Uber Technologies Inc. is an American technology company headquartered in San Francisco. The company was founded in 2009; it operates a cab-hailing service worldwide in more than 900 metropolitan areas globally (Cornelissen and Cholakova). It is estimated that Uber has more than 93 million users every month worldwide (Hotfelder et al.). In the US, Uber enjoys a 71% market share, while its competitors include Lyft, Curb, DidiChixing and Grab (Brodeur and Nield 2). Uber no longer operates just the cab-hailing service, having diversified into other on-demand services such as Uber Eats (Brodeur and Nield 2). This essay will cover the cab-hailing service and the moral question of treating its drivers as subcontractors rather than employees.
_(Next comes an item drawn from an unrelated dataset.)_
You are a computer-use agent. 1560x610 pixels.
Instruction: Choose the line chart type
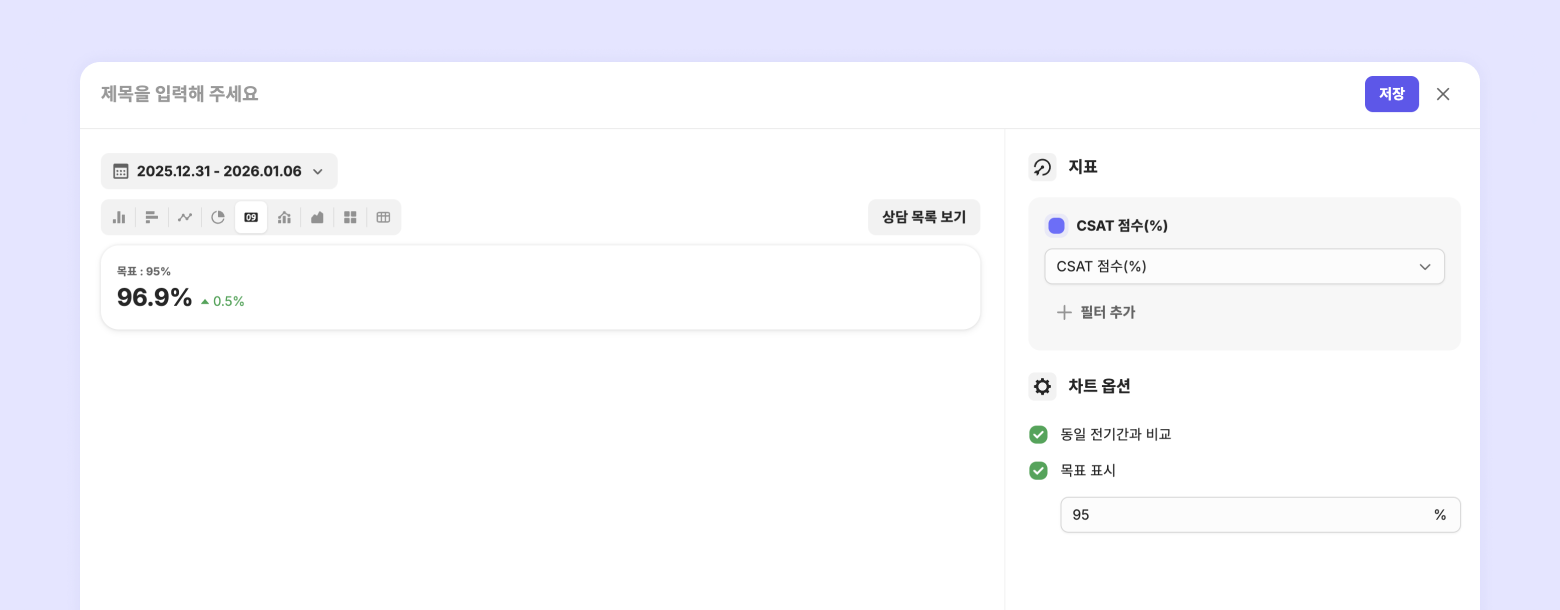coord(185,217)
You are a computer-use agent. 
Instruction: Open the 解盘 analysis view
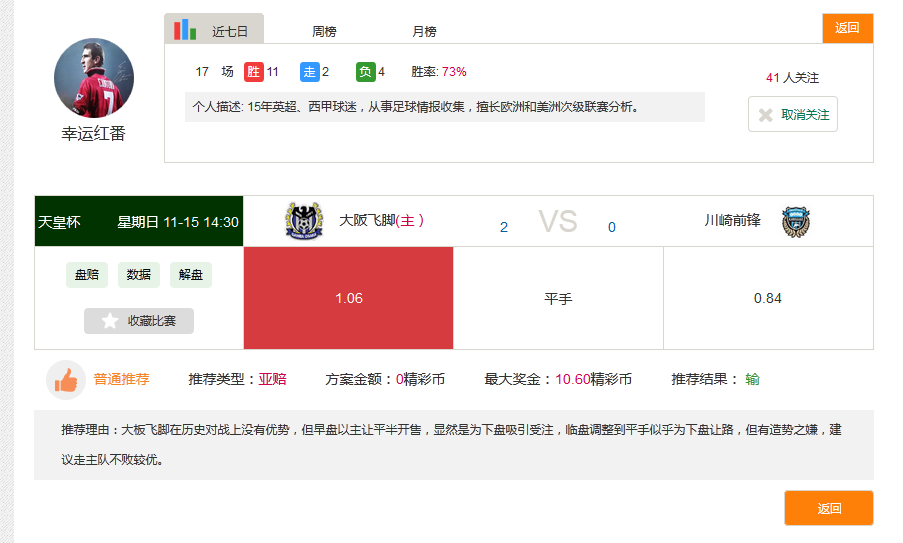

Uber’s business model is to develop applications that connect passengers to drivers. Passengers provide the demand while drivers provide the supply; on the other hand, Uber acts as the facilitator by providing a mobile platform for this to happen. The morality question concerning Uber treating its drivers as subcontractors instead of employees arises because when the drivers are treated as subcontractors, they are not entitled to benefits such as holiday and sick leave. This system leaves the gig workers vulnerable and operating under unfavorable working conditions. Uber and its peers have argued that they are not hiring companies and have no control over its drivers.

The issue has become so political that it was put under a referendum in California. As recently as March 2021, a court in the UK ruled that Uber should classify its drivers as employees and provide them with benefits such as minimum wage (Hotfelder et al.). In California, Governor Newsom signed into law the AB 5 legislation that contained a test on whether a gig worker should be classified as a subcontractor or not. The test required that the hiring entity meets three conditions for its subcontractors: the workers are free from the company’s control and they should perform duties outside the hiring entity’s core business (Hotfelder et al.). The other requirement was that the worker is engaged in an independent trade of the exact nature of the work they were hired for.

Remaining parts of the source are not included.